Records shown.
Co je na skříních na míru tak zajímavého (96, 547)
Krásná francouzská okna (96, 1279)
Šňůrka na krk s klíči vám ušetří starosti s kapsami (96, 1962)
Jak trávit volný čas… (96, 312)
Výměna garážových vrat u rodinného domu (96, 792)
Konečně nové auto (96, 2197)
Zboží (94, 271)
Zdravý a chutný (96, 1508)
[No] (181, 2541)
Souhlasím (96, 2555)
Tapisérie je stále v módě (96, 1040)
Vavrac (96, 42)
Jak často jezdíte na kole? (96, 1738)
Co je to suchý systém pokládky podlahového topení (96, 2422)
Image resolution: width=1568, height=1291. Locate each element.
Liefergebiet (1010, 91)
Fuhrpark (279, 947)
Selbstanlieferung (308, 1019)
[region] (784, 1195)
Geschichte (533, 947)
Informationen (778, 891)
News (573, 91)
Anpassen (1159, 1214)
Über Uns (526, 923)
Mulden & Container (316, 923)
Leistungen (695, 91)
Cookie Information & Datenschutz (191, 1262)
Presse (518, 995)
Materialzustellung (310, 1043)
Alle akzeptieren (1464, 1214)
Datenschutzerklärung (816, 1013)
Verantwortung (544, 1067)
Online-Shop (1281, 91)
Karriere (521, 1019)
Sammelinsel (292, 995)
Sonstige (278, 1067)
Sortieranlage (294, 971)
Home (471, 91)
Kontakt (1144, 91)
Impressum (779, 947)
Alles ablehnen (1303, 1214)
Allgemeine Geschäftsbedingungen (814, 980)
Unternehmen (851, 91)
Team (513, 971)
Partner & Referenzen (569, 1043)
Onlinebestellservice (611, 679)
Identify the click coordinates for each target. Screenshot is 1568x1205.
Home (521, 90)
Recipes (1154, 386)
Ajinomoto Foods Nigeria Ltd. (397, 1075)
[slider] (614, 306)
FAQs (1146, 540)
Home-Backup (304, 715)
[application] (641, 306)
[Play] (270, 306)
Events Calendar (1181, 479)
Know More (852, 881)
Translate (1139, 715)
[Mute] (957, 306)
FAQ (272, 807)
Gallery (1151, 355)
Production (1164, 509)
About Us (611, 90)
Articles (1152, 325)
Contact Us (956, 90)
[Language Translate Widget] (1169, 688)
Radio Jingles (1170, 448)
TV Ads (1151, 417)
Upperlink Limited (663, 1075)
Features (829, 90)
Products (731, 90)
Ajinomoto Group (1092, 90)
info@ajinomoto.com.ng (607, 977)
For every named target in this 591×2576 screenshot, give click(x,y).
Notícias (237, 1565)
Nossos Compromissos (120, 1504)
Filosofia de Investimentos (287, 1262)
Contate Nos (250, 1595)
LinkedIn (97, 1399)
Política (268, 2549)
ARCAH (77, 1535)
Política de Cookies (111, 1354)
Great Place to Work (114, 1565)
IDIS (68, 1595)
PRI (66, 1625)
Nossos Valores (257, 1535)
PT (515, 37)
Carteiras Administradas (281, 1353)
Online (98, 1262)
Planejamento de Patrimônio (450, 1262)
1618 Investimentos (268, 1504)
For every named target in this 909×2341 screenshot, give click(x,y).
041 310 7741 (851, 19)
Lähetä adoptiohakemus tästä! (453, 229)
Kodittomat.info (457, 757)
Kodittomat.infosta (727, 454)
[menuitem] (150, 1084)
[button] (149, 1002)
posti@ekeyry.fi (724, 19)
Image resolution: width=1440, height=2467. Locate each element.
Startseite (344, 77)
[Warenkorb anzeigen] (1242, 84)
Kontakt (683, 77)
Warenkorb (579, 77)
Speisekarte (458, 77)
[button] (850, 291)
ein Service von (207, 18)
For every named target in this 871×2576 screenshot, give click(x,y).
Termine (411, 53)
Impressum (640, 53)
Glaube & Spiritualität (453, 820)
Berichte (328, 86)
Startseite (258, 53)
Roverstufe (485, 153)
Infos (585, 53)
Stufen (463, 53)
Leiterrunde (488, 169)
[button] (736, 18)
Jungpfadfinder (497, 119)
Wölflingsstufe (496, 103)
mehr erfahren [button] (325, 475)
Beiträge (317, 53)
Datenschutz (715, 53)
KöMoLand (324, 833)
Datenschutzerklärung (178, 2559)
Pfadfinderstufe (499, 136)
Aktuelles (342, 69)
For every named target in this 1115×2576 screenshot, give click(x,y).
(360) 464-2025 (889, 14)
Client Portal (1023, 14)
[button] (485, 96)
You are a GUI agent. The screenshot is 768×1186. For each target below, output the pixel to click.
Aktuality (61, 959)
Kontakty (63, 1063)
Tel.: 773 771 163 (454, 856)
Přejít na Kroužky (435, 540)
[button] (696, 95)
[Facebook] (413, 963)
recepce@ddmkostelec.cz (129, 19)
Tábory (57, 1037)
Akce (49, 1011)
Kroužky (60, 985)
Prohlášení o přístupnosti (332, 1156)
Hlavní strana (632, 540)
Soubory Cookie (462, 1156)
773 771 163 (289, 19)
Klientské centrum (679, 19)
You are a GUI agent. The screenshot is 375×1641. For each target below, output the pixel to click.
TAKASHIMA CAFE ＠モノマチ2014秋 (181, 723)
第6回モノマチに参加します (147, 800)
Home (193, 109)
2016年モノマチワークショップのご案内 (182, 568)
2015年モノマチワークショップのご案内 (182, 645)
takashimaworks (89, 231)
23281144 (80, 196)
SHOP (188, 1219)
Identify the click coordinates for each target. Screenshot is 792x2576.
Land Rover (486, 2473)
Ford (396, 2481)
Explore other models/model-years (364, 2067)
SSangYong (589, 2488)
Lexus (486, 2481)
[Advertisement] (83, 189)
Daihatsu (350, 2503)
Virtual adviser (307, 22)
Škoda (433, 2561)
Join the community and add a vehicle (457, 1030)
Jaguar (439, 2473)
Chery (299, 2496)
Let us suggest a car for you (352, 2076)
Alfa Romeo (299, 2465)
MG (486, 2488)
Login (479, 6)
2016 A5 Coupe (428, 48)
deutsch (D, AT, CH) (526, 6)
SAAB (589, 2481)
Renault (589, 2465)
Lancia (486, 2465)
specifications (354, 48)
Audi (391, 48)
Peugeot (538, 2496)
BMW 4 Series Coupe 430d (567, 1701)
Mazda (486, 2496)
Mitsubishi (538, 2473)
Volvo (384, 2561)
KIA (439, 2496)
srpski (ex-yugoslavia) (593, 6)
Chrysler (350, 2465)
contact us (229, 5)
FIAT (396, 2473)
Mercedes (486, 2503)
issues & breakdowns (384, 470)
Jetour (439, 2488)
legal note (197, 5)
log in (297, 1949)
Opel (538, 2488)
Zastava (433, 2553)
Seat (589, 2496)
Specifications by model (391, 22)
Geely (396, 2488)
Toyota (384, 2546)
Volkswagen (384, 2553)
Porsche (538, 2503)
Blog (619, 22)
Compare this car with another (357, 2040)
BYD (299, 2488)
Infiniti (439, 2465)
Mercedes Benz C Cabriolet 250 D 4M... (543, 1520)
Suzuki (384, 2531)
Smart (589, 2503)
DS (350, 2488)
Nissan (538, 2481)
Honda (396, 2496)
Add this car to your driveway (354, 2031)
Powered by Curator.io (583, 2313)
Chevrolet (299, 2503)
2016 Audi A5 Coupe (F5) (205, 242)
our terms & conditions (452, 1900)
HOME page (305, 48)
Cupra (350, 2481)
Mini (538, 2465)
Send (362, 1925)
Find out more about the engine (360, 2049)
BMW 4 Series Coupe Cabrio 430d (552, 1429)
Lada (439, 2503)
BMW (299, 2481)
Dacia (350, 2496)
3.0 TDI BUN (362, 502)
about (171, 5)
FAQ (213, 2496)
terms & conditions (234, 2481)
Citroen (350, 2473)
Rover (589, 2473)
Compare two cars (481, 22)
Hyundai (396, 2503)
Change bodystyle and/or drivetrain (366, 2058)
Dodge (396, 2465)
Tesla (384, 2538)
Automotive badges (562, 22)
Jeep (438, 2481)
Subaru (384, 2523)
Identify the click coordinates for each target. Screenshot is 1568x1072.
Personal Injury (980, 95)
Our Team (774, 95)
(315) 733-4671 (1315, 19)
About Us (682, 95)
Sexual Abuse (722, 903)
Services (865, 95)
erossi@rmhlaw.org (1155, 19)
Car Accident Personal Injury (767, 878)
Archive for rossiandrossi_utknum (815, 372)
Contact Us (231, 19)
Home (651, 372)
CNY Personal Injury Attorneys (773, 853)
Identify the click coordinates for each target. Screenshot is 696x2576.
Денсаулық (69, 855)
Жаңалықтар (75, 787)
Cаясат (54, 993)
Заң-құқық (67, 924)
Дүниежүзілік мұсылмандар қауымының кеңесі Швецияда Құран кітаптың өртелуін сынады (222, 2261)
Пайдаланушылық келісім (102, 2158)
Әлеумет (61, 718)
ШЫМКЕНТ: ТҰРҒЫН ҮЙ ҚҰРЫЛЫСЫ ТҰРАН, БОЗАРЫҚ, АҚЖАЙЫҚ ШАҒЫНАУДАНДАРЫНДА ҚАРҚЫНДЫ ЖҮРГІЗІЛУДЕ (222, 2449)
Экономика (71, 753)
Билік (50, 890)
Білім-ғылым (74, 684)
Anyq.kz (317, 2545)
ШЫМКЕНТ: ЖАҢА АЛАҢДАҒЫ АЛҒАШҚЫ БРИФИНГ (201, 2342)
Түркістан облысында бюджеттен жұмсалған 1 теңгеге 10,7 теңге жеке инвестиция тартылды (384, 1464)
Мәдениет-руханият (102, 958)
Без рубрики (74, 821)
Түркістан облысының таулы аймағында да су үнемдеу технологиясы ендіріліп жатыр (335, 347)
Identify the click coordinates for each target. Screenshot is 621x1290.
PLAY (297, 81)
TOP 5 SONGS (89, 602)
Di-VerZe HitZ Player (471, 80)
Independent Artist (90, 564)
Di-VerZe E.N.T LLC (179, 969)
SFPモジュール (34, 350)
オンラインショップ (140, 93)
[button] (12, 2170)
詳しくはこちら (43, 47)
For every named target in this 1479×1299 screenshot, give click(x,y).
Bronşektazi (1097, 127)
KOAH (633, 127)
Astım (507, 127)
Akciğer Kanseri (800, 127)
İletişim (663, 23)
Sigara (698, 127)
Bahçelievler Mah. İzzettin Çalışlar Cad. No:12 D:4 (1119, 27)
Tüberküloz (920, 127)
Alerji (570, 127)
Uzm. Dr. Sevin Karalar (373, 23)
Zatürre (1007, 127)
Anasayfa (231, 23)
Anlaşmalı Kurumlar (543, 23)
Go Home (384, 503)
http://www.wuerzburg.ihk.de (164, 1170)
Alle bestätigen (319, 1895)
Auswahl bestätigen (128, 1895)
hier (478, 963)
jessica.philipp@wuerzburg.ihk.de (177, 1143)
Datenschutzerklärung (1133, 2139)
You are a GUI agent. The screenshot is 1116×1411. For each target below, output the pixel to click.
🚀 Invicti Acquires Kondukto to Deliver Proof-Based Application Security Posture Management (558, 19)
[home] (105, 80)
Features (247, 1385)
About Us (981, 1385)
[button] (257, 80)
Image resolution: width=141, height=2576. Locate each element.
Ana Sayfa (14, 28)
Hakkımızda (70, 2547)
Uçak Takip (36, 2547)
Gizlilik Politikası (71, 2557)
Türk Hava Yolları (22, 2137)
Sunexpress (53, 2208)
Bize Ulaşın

Job. Reproduce verbatim the lines of the data, starting at the line that contains "BMW 4 Series Coupe Cabrio 430d (552, 1429)" and stopping after the line that contains "Hyundai (396, 2503)", with both of those lines included.

Response to this task.
BMW 4 Series Coupe Cabrio 430d (552, 1429)
Lada (439, 2503)
BMW (299, 2481)
Dacia (350, 2496)
3.0 TDI BUN (362, 502)
about (171, 5)
FAQ (213, 2496)
terms & conditions (234, 2481)
Citroen (350, 2473)
Rover (589, 2473)
Compare two cars (481, 22)
Hyundai (396, 2503)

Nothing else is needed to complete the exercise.